— START —
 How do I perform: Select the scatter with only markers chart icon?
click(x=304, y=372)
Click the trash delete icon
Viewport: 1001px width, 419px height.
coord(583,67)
— END —
◆ Work to be completed
Copy every line of the records above verbatim, keeping each line's characters, spacing, and order unchanged.

◆ Result of the exercise
 How do I perform: Select the scatter with only markers chart icon?
click(x=304, y=372)
Click the trash delete icon
Viewport: 1001px width, 419px height.
coord(583,67)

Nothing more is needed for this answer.